[Pixel coordinate grounding data]
________________________________________

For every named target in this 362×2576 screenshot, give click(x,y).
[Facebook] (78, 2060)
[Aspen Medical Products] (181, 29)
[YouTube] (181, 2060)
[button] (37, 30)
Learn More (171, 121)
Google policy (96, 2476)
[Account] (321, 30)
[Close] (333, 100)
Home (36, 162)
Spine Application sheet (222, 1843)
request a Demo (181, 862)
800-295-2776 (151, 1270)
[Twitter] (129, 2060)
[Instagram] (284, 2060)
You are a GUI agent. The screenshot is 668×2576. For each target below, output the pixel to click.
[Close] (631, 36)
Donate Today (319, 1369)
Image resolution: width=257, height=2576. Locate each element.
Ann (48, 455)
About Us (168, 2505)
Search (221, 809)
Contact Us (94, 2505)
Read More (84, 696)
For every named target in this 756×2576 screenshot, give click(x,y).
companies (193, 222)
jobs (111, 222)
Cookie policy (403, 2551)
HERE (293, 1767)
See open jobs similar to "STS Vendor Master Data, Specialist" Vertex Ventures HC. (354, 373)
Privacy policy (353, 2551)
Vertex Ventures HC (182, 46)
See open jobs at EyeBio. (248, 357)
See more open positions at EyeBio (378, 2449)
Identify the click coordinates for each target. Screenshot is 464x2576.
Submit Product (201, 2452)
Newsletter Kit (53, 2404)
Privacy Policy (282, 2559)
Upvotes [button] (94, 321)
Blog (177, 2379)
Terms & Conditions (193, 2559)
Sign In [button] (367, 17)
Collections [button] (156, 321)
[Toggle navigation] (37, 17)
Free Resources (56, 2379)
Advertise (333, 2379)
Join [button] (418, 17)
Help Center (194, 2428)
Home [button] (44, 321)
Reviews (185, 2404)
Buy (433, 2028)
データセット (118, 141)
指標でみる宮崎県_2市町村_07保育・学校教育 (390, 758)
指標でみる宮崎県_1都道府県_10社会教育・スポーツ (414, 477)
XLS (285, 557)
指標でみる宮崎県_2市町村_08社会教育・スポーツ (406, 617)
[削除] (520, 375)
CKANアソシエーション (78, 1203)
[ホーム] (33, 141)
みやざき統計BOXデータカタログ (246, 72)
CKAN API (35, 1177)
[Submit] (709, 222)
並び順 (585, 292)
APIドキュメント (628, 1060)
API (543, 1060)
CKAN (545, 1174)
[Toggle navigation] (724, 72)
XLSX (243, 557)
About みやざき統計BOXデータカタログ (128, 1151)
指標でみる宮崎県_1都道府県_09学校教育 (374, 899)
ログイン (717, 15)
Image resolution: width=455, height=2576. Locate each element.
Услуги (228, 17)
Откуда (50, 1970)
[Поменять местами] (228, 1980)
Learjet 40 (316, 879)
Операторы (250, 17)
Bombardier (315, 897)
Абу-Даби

________________________________________

→ **WORK TASK**
Write out exactly the lines that fall from the line with "companies (193, 222)" to the line with "[削除] (520, 375)" in the records above, keeping both ends.

→ **TASK RESPONSE**
companies (193, 222)
jobs (111, 222)
Cookie policy (403, 2551)
HERE (293, 1767)
See open jobs similar to "STS Vendor Master Data, Specialist" Vertex Ventures HC. (354, 373)
Privacy policy (353, 2551)
Vertex Ventures HC (182, 46)
See open jobs at EyeBio. (248, 357)
See more open positions at EyeBio (378, 2449)
Identify the click coordinates for each target. Screenshot is 464x2576.
Submit Product (201, 2452)
Newsletter Kit (53, 2404)
Privacy Policy (282, 2559)
Upvotes [button] (94, 321)
Blog (177, 2379)
Terms & Conditions (193, 2559)
Sign In [button] (367, 17)
Collections [button] (156, 321)
[Toggle navigation] (37, 17)
Free Resources (56, 2379)
Advertise (333, 2379)
Join [button] (418, 17)
Help Center (194, 2428)
Home [button] (44, 321)
Reviews (185, 2404)
Buy (433, 2028)
データセット (118, 141)
指標でみる宮崎県_2市町村_07保育・学校教育 (390, 758)
指標でみる宮崎県_1都道府県_10社会教育・スポーツ (414, 477)
XLS (285, 557)
指標でみる宮崎県_2市町村_08社会教育・スポーツ (406, 617)
[削除] (520, 375)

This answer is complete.